Quantification of fluid flow and its effects in sedimentary basins is important in the realms of diagenesis, hydrocarbon migration and formation of ore minerals in compaction driven systems. Fractures represent when they are open high-permeability conduits for fluid flow. Sandstones and mudstones which are not carbonate cemented may remain ductile to 24 km depth. In such rocks, flow is mostly through the inter-granular network and fractures will tend to close due to horizontal stress. Carbonate cemented rocks and limestones may become brittle at very shallow depth and most of the flow will occur along fractures. Brittle properties due to quartz cementation usually requires 3-4 km of overburden at normal geothermal gradients. In over-pressured basins, fluid flow and oil migration may to a large extent be controlled by hydro-fracturing. Due to the very low compressibility of water, the fluid volumes resulting from the decompression of pore water itself is small.
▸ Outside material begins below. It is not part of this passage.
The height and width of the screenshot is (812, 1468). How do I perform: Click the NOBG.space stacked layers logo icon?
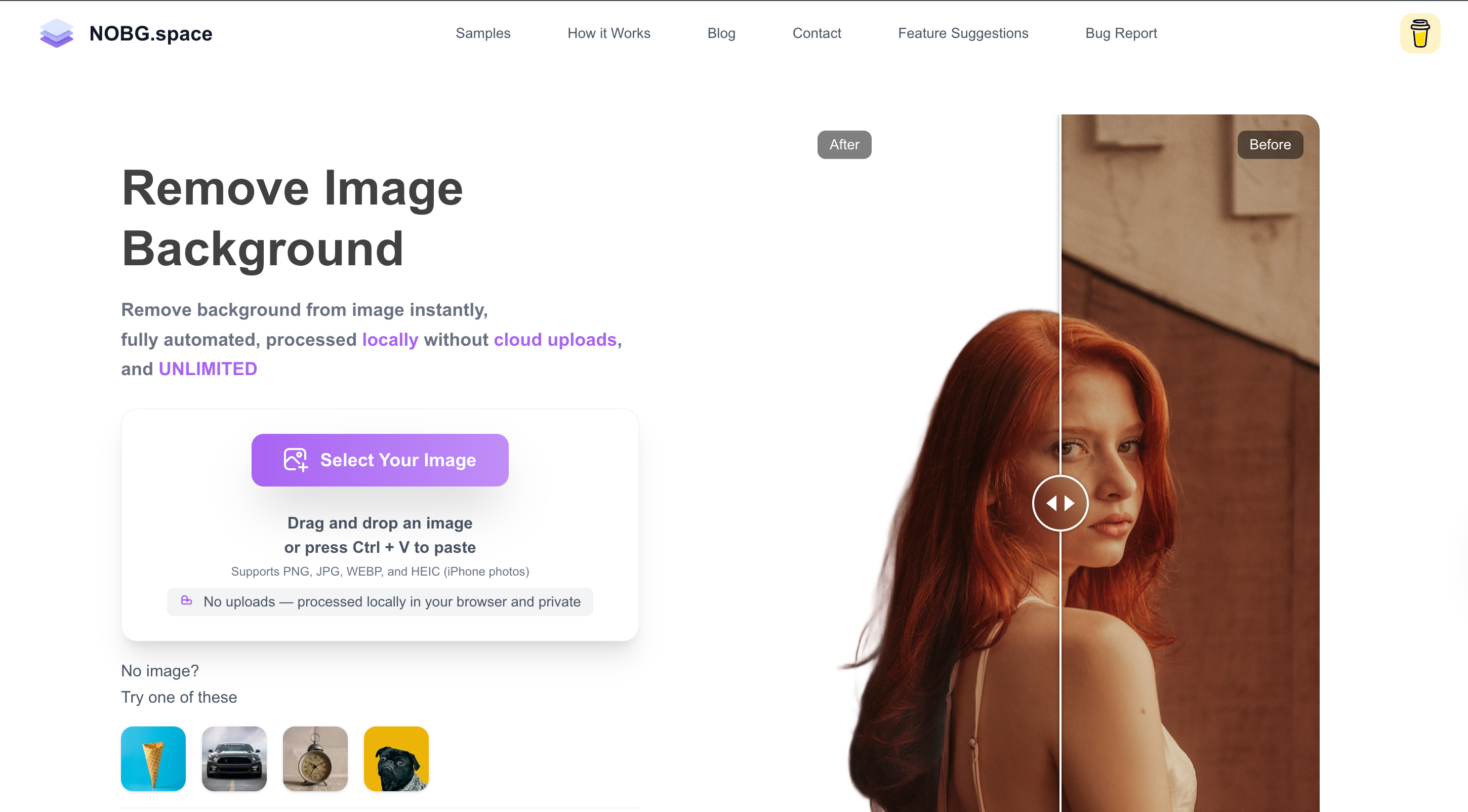56,33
However, when over-pressure bleeds off, sediment compaction will occur, increasing the total volume with a factor approximately equal to the ratio of sediment to water compressibilities. Compaction of large volumes of sediments is a slow process, and sudden episodes of hot compaction driven flow is unlikely. Besides at depth where the temperature is 150-200°C (4-6 km with normal geothermal gradients), the porosity is low, and the volume of hot water is relatively small. Sedimentary ores are therefore not likely to form from compaction driven flow, but by hydrothermal water during uplifts and fracturing. Near the surface, rapid cooling will occur due to boiling or mixing with cold water and cause concentrated precipitation of ores. Where an over-pressured sedimentary bed is intersected
by an opening fracture, the initial fluid velocity may be
very high. However. the velocity decreases rapidly with a characteristic time proportional to the square of the typical horizontal distance between the fractures. Focusing of flow in aquifers into fractures may produce high velocities as well as high total fluid fluxes. Upwards flowing fluids will lose heat to the wall rocks and cool. We estimate that in most cases, the fluid temperature in a fracture will follow rather closely the geothermal gradient in the basin; this is certainly the case for compaction driven flow in fractures for the vast majority of cases. One-dimensional models may strongly overestimate the thermal anomalies caused by fluid flow through fractures. Cooling of upwards moving fluid can cause precipitation of silica due to its prograde solubility. Our results indicate that silica precipitation is an inefficient mechanism in terms of fracture cementation in sedimentary basins. Due to the low solubility of silica, large volumes of fluid must be transported through the fracture for significant precipitation to occur. However, because of the slow kinetic rates of silica precipitation at temperatures characteristic for sedimentary basins, as well as the small specific surface of mm-cm wide fractures, very little precipitation will take place under such circumstances. This phenomenon may explain the relative rare occurrence of quartz cement in fractures formed at low temperatures. Carbonate is the dominant fracture cement in the upper few kilometres of sedimentary basins. Kinetic inhibition of silica precipitation is much reduced under metamorphic conditions, making quartz cemented fractures common under such conditions.